ソフトランディングのシナリオを辿るには、労働市場が過熱も冷え込みもせず、ちょうど良い塩梅に落ち着くことが必要ですわ。賃金の伸びが緩やかになりながらも、物価の上昇を上回ることで、人々の実質的な購買力が保たれ、消費が経済を支え続ける…。そんな理想的な展開が待たれます。
一方で、景気後退のシナリオも無視はできません。FRBの引き締めが想定以上に経済を冷やしてしまい、企業が採用停止や人員削減に踏み切れば、失業者が増えてしまいます。そうなると、消費者の不安は一気に高まり、お財布の紐は固く閉ざされ、企業の売上が減少し、さらに景気が悪化する…という悪循環に陥る可能性もございますのよ。
今のところ、どちらの道に進むのかは、まだ誰にも分かりません。
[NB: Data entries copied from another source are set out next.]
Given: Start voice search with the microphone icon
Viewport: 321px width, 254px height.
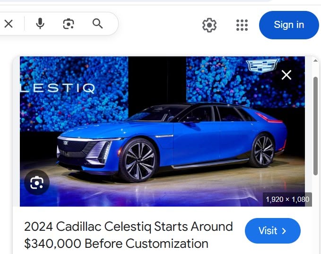Looking at the screenshot, I should (x=40, y=23).
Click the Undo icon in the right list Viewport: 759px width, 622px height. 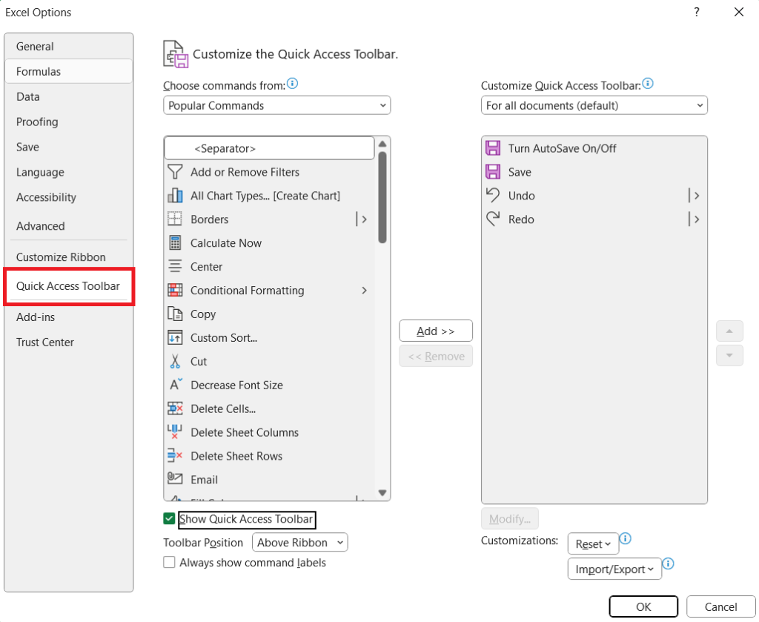click(493, 195)
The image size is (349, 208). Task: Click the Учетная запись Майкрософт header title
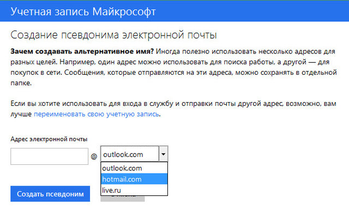point(83,11)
だからこそ、私たちは発表される経済指標の一つひとつを丁寧に読み解き、経済の向かう方向を見極める必要があるのですわ。
セクター別の明暗:消費の変化に適応する企業たち
経済全体がこのような「まだら模様」の時は、株式市場の中でもセクターによって業績の明暗がはっきりと分かれてくるものですわ。
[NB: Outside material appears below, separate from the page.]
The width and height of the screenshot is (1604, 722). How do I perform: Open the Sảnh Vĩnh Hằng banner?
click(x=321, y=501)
たとえば、景気の良し悪しに関わらず需要が安定している 生活必需品 や ヘルスケア といった分野は、比較的底堅い動きを見せています。お腹が空けば食事をしますし、病気になればお薬が必要ですものね。こうしたディフェンシブなセクターは、不透明な時期には心の拠り所になりやすいのかもしれません。
その一方で、金利の上昇に弱い 不動産 セクターや、先ほども触れました自動車などの 高価な裁量消費財 を扱うセクターは、少し厳しい状況に置かれているようですわ。また、AI(人工知能)のような大きな成長テーマに乗り、力強い業績を上げている一部のハイテク企業もあれば、資金調達コストの上昇に苦しむ新興企業もあるなど、同じハイテクセクターの中でも選別が進んでいるように見受けられます。
私たちの日々のお買い物かごの中身が、必需品中心になったり、少し贅沢品を加えたりと変化するように、投資家が注目する銘柄のバスケットも、経済状況に合わせて変化していくのですわね。
私たち投資家が今、見つめるべき視点
さて、このように複雑な状況の中で、私たち個人投資家は、どのような視点を持てばよろしいのでしょうか。
一つ目は、発表される経済指標の「数字の裏側を読む」ということですわ。たとえば雇用統計であれば、全体の雇用者数だけでなく、どの業種で雇用が増え、どの業種で減っているのか。小売売上高であれば、どの品目の売上が伸びているのか。そうした内訳にこそ、経済の本当の変化の芽が隠されていることが多いのです。
二つ目は、これから本格化する企業の 4-6月期の決算発表 に注目することですわね。企業の経営者たちが、自社の足元の業績をどう評価し、そして何より、今後の見通し(ガイダンス)をどう語るのか。インフレによるコスト増を製品価格に上乗せできているのか、需要の鈍化にどう備えているのか。彼らの生の声は、経済の最前線からの貴重なレポートになりますのよ。
そして最後に、こんな時だからこそ「分散」という基本に立ち返ることですわ。卵を一つの籠に盛らない、という格言の通りです。特定のセクターやテーマに過度に資金を集中させるのではなく、お料理の栄養バランスを考えるように、ご自身のポートフォリオを整えておくことが、心の余裕にも繋がります。
市場の先行きは誰にも完全には読めませんけれど、慌てず、騒がず。日々のニュースの向こう側にある経済の大きな流れを感じ取りながら、冷静に市場と対話していく姿勢を大切にしたいものですわね。また次回のブログで、皆さまとお会いできるのを楽しみにしております。